------ RECORDS FOR THIS TASK

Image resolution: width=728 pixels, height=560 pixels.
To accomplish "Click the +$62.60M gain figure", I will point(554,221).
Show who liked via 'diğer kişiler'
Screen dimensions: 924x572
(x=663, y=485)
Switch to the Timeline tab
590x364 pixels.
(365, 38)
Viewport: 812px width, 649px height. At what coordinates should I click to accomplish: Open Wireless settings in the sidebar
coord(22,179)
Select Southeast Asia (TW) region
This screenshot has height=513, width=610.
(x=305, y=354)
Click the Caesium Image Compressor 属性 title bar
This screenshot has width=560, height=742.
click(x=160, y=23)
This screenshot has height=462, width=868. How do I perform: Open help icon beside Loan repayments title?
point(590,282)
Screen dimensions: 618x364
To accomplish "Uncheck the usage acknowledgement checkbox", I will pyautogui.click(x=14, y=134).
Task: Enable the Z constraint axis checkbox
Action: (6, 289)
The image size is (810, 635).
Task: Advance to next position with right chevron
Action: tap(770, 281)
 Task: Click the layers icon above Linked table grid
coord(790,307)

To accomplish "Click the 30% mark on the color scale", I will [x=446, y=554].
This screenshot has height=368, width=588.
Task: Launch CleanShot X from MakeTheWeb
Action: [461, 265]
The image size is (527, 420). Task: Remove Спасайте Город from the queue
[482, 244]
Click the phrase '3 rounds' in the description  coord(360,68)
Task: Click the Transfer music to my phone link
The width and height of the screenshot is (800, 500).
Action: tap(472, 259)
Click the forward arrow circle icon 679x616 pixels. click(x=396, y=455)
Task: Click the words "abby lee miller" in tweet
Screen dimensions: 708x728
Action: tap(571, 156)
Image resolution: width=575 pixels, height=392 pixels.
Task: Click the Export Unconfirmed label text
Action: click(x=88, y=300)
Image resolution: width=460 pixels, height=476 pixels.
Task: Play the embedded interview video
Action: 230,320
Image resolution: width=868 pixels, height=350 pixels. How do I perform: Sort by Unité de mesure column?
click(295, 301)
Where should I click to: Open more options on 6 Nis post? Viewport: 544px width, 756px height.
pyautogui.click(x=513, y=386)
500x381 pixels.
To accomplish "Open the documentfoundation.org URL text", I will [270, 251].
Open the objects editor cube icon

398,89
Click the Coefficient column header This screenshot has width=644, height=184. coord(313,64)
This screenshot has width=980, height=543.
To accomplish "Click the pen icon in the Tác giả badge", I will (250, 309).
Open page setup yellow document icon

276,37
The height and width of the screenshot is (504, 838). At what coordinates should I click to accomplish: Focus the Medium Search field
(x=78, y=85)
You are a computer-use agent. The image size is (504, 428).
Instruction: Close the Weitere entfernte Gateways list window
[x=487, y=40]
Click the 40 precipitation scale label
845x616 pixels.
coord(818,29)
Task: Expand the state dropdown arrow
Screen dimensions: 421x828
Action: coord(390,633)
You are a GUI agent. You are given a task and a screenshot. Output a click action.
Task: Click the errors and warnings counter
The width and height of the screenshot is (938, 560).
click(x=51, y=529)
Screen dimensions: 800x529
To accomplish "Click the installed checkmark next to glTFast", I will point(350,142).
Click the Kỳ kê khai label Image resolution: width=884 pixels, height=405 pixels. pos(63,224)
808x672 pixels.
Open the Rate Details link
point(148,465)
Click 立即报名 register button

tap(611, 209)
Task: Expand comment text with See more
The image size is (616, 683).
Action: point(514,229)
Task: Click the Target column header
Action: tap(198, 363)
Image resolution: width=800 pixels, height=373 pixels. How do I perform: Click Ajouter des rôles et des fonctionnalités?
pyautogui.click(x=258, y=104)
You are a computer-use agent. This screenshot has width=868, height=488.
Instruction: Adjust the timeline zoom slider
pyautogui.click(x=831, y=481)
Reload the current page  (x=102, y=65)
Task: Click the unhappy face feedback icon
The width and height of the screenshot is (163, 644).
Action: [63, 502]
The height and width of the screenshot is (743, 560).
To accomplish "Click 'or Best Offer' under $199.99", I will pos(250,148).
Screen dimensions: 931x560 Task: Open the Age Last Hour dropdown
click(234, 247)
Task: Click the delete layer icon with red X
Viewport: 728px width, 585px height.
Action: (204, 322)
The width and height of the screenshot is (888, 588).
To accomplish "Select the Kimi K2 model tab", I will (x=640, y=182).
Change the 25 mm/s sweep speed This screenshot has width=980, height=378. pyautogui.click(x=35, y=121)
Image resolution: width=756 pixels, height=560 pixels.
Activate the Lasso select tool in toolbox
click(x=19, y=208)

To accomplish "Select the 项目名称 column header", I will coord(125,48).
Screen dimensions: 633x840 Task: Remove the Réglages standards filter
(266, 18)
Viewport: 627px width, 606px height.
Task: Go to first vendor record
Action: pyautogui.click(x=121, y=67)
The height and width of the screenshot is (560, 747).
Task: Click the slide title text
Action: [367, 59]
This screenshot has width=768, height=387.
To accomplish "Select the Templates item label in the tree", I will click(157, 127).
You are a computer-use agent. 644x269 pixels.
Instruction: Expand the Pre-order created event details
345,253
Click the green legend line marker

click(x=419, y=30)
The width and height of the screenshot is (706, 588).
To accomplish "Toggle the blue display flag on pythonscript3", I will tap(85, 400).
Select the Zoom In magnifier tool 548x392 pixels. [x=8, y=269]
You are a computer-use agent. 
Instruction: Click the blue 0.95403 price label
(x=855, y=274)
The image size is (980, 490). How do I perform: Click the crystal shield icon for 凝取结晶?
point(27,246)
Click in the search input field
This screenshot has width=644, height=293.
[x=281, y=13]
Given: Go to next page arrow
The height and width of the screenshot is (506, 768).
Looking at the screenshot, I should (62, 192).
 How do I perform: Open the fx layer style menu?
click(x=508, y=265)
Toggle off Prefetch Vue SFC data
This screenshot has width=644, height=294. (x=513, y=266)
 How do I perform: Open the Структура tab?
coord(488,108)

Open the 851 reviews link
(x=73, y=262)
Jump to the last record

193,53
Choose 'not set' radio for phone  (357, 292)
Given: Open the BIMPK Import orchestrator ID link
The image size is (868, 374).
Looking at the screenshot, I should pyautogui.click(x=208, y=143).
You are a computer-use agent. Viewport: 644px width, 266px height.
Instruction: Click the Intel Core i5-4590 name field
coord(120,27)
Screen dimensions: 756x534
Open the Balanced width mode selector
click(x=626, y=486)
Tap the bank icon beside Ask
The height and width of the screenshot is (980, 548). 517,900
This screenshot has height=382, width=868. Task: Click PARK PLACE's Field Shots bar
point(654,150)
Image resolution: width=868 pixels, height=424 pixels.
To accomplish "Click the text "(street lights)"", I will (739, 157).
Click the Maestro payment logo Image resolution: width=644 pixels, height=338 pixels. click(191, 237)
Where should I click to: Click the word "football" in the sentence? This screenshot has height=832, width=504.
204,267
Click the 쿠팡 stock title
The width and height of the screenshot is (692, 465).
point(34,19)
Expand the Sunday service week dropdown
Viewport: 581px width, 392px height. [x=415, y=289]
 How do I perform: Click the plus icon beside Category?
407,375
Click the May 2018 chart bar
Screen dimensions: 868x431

------------

* _EXERCISE DIRECTIONS_
Return a copy of each line in the entries that carries the string "computer".

* _RESPONSE TO THE EXERCISE_
You are a computer-use agent. The image size is (504, 428).
You are a computer-use agent. This screenshot has width=868, height=488.
You are a computer-use agent. 644x269 pixels.
You are a computer-use agent. 
You are a computer-use agent. Viewport: 644px width, 266px height.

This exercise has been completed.